▶ _Text section_
====
To its credit, the Falvine Machine has proven its mettle on this front. Through trades and a few late-round success stories, the Twins have risen to the pinnacle of Major League Baseball in pitching prowess.
As Aaron Gleeman noted last week, the Twins' pitching staff checked in at the halfway point leading all of baseball in virtually every important metric, from ERA to strikeout rate to OPS against to quality starts.
In the seventh year of their tenure, Falvey and Levine have fulfilled their vision of building a truly elite pitching corps – and it's beyond elite. Amid all the valid disgruntlement around the team's middling overall results in the first half, we really should take a moment to recognize this monumental accomplishment. Particularly when you consider where they came from.
In the 2016 season, the last before the front office turned over, Minnesota ranked 29th in ERA, 27th in strikeout rate, and allowed the highest batting average of any team in baseball. Help was not on the way. These were the pitching prospects ranked among Twins Daily's top 10 in the system that year: José Berríos (#2), Tyler Jay (#5), Stephen Gonsalves (#6), Alex Meyer (#8), Kohl Stewart (#9) and Nick Burdi (#10).
Aside from Berríos, it was in retrospect a brutal group – representative of the broken pitching approach that culminated in the dismissal of Terry Ryan's regime. Minnesota's front office had grown out of touch with the tenets of successful modern pitcher development, leading to continual breakdowns in talent evaluation, prospect handling, and on-field results.
Their staffs were full of slow-tossing, strike-throwing, pitch-to-contact hurlers who got bashed around endlessly. By the time Ryan was relieved of duties, the franchise had become a punchline for its stubborn reliance on mediocre pitchers with no real upside.
Falvey's involvement with the operation in Cleveland, as assistant general manager for arguably the most effective pitching powerhouse in the league – with self-limited resources, no less – was a chief selling point for a Twins team in desperate need of an overhaul. The results have been undeniable.
In seven years before Falvey took over, the Twins ranked 29th among MLB teams in ERA, ahead of only Colorado. Compare the context of Coors Field and you can fairly state that Target Field housed the worst pitching staff in the league on balance in its first seven seasons of operation.
Since Falvey's first season in 2017, the Twins rank 14th in ERA. To move from the absolute bottom of the league to the top half, particularly given the system he inherited, is a resounding delivery on the promise that sold the organization on this bright young executive: an opportunity to modernize their methods, and go from laggards to leaders in the arms race.
====
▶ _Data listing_
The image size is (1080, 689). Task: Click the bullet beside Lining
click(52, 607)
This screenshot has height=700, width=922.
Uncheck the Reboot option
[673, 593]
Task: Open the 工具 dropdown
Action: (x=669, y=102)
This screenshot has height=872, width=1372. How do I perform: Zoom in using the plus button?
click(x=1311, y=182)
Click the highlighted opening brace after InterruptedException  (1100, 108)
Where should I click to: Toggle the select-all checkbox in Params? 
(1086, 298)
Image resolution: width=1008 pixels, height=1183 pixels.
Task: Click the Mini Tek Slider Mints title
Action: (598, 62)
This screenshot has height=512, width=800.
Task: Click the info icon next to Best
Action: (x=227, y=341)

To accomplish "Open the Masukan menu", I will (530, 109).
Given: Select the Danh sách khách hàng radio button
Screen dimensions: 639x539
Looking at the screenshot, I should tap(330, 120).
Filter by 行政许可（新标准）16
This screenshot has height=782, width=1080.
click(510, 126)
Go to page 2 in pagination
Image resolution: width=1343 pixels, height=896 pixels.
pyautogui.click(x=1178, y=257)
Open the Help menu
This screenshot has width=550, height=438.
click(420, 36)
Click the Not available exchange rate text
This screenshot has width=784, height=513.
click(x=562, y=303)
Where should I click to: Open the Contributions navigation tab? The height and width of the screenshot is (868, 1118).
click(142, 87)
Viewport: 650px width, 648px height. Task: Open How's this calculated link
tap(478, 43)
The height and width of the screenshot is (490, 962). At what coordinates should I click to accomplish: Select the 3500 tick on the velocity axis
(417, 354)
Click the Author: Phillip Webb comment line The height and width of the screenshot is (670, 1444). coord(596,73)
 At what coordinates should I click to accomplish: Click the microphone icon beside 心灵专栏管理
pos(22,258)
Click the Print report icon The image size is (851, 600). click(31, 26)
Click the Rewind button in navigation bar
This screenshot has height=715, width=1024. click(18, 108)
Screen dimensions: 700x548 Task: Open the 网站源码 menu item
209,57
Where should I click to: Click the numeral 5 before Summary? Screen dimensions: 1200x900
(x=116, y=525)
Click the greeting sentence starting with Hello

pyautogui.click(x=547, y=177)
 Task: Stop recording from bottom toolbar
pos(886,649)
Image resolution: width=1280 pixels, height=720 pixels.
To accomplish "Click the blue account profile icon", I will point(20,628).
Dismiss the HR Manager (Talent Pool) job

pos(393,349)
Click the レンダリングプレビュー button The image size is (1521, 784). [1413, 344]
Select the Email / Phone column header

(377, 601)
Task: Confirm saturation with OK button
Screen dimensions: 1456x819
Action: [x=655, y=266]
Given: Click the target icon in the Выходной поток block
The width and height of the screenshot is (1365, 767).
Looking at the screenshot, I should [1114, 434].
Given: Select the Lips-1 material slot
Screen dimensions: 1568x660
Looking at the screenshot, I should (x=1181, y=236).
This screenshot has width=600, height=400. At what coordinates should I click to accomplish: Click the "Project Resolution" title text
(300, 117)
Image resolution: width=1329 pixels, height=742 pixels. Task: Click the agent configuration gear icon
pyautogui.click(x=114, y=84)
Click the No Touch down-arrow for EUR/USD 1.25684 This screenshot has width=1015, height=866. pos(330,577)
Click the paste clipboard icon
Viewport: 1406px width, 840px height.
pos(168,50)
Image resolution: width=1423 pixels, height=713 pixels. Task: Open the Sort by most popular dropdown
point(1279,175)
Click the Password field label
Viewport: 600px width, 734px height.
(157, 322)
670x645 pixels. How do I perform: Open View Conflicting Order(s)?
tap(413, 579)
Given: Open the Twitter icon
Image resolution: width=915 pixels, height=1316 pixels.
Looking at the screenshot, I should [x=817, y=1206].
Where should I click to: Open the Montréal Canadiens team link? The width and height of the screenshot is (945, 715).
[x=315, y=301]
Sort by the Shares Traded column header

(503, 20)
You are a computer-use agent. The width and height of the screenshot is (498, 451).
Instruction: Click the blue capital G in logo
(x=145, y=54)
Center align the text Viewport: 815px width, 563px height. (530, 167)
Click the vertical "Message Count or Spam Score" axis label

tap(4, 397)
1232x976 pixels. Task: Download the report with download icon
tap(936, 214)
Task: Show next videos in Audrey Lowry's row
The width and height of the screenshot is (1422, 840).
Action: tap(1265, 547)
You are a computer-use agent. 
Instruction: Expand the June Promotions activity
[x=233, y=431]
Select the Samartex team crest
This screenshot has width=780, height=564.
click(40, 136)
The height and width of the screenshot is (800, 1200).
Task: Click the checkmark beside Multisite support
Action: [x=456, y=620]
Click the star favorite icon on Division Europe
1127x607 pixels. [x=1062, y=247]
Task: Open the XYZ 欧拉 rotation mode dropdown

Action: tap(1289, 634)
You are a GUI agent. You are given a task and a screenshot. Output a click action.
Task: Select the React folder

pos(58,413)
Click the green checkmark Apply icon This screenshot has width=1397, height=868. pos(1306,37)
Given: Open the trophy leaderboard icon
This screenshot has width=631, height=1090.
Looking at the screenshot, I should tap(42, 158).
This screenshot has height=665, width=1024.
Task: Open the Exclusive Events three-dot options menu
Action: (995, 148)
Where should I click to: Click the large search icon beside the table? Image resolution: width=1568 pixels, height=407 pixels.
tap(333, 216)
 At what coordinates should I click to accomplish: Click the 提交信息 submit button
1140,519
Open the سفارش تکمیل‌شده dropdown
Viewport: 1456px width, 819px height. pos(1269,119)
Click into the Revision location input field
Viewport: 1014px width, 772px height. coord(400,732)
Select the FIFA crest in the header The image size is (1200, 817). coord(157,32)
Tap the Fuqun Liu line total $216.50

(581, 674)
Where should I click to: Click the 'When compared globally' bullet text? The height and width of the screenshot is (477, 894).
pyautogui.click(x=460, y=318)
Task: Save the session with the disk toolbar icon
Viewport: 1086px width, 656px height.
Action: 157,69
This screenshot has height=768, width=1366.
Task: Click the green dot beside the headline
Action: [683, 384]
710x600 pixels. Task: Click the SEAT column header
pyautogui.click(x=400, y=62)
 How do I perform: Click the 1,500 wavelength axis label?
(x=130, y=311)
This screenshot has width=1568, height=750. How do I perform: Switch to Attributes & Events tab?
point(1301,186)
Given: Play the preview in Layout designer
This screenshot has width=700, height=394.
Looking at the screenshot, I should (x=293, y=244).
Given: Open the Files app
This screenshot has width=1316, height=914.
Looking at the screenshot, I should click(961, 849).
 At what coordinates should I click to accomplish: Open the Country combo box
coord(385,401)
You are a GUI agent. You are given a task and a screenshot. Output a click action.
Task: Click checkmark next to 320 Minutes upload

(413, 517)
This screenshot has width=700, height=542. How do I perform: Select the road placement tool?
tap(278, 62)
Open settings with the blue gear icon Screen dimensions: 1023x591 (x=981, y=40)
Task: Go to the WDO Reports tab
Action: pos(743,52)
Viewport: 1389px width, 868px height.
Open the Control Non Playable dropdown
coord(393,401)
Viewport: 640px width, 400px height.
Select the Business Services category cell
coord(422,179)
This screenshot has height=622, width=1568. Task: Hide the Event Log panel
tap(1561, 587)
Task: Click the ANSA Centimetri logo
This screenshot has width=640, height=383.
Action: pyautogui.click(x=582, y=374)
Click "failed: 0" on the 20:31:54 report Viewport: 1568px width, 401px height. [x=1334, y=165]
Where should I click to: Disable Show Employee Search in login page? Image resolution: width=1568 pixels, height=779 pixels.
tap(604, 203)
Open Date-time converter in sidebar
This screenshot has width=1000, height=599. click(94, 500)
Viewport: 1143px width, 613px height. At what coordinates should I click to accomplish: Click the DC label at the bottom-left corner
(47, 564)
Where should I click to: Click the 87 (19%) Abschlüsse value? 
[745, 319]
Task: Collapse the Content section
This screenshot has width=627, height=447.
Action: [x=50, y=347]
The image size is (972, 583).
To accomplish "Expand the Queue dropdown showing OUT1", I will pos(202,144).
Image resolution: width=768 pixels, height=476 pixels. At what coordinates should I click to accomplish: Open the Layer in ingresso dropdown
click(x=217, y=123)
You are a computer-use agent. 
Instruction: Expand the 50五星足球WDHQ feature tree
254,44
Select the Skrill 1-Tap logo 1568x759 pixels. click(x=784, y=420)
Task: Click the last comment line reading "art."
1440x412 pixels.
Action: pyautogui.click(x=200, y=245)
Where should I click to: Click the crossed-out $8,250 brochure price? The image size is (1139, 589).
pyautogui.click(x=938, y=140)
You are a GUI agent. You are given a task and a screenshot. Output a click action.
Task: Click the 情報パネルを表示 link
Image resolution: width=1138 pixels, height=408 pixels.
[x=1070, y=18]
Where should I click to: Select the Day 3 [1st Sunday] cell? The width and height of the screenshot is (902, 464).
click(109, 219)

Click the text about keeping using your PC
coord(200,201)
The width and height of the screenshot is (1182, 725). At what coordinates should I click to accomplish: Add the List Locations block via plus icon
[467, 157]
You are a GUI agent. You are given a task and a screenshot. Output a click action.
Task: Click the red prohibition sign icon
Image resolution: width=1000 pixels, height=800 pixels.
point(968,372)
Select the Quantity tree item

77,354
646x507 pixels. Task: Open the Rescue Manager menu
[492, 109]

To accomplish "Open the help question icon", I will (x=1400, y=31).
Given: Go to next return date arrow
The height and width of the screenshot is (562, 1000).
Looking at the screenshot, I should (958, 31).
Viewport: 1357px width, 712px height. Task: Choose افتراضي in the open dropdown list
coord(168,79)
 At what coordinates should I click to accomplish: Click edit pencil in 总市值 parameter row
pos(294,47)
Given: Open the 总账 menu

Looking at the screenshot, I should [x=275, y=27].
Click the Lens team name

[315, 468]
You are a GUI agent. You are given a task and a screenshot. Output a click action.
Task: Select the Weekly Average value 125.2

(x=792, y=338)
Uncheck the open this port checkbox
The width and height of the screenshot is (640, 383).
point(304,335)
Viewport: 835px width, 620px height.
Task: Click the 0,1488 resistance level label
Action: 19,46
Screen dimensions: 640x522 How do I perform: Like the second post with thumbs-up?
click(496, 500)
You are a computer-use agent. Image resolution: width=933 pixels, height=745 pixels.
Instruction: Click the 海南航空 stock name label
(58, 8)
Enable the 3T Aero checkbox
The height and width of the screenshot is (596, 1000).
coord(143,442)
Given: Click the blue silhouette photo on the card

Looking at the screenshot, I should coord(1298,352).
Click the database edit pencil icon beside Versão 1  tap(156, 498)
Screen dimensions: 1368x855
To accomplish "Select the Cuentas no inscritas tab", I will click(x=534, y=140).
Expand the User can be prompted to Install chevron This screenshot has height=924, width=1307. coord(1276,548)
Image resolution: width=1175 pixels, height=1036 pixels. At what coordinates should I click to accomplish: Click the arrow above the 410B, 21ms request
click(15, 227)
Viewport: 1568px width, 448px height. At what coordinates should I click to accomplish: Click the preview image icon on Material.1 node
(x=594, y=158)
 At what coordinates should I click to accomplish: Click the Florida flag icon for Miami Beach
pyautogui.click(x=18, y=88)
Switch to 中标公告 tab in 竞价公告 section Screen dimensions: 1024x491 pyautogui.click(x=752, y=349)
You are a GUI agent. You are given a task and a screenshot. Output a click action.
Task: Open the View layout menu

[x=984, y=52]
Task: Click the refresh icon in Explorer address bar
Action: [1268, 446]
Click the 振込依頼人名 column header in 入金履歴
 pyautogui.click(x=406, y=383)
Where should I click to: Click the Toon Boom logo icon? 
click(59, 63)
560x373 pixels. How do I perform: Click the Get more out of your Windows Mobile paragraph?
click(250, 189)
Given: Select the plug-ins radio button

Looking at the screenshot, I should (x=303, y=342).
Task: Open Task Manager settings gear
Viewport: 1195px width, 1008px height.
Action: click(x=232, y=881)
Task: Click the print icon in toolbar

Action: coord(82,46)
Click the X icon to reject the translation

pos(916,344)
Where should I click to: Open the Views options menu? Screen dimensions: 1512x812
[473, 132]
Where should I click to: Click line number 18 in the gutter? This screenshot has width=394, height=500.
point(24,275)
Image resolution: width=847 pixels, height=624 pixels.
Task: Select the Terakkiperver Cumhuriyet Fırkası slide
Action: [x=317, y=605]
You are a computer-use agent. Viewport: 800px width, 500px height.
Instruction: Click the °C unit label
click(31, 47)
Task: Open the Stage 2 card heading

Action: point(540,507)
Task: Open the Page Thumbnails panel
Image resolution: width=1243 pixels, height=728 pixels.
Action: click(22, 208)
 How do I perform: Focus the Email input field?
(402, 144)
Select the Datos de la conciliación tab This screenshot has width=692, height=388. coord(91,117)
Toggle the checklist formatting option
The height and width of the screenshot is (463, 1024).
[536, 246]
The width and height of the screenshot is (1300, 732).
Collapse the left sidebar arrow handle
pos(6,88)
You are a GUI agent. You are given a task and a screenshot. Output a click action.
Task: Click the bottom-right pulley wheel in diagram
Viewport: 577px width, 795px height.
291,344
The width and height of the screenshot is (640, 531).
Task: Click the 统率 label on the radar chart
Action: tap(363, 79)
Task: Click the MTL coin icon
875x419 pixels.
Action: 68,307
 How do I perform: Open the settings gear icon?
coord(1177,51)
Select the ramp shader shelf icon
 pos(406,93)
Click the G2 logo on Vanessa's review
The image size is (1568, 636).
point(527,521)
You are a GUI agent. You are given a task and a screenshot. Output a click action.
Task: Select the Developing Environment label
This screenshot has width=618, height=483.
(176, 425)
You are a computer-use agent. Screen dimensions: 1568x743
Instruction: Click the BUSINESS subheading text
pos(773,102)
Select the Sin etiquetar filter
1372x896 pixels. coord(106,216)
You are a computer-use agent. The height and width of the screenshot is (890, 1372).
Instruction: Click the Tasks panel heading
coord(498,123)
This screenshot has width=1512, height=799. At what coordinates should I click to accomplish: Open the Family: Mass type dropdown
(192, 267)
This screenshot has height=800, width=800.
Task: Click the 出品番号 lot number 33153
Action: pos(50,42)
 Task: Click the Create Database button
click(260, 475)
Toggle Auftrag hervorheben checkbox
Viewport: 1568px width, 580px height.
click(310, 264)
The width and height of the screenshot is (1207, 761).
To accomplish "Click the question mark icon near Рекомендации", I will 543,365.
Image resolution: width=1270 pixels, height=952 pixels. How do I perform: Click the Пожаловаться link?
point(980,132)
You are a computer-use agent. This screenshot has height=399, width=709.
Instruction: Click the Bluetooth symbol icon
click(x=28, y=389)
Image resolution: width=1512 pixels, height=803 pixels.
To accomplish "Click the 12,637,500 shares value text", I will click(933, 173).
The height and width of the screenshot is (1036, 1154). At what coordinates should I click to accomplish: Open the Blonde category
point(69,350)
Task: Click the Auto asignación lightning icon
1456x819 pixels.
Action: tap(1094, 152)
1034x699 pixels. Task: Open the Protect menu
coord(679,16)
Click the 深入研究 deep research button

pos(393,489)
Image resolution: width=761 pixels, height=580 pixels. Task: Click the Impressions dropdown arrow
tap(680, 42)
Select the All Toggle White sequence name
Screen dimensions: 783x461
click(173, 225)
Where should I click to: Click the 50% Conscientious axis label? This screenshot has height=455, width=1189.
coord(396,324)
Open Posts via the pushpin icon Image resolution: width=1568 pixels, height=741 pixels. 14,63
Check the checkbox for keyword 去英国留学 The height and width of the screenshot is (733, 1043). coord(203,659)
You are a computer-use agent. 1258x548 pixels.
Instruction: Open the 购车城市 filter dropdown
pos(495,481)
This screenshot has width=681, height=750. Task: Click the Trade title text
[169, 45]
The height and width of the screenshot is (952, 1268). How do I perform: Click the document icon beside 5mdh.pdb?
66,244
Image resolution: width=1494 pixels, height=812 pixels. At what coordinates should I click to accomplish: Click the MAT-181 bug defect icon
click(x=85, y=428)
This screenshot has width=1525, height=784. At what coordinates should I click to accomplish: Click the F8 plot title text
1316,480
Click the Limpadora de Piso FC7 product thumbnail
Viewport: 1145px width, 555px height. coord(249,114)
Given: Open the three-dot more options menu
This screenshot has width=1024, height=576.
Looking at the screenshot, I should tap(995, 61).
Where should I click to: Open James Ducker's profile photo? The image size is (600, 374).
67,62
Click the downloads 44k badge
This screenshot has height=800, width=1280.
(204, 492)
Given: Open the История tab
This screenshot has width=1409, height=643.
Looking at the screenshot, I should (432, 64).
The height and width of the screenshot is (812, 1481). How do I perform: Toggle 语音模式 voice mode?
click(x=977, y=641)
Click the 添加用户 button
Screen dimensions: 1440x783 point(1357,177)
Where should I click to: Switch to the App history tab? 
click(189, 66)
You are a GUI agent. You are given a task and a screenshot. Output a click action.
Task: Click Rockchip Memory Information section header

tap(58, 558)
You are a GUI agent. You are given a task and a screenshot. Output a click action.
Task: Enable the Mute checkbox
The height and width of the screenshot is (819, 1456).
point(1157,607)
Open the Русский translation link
====
▶ _Exercise set_
#1 Copy the passage of the article on the Twins' pitching staff that begins with the words "Aside from Berríos, it" and ends with "and on-field results.".
#2 How many lines of the records contain the string "button"? Reply with the number only.
The text and the records come from separate sources.

▶ _Solved problems_
#1
Aside from Berríos, it was in retrospect a brutal group – representative of the broken pitching approach that culminated in the dismissal of Terry Ryan's regime. Minnesota's front office had grown out of touch with the tenets of successful modern pitcher development, leading to continual breakdowns in talent evaluation, prospect handling, and on-field results.

#2 10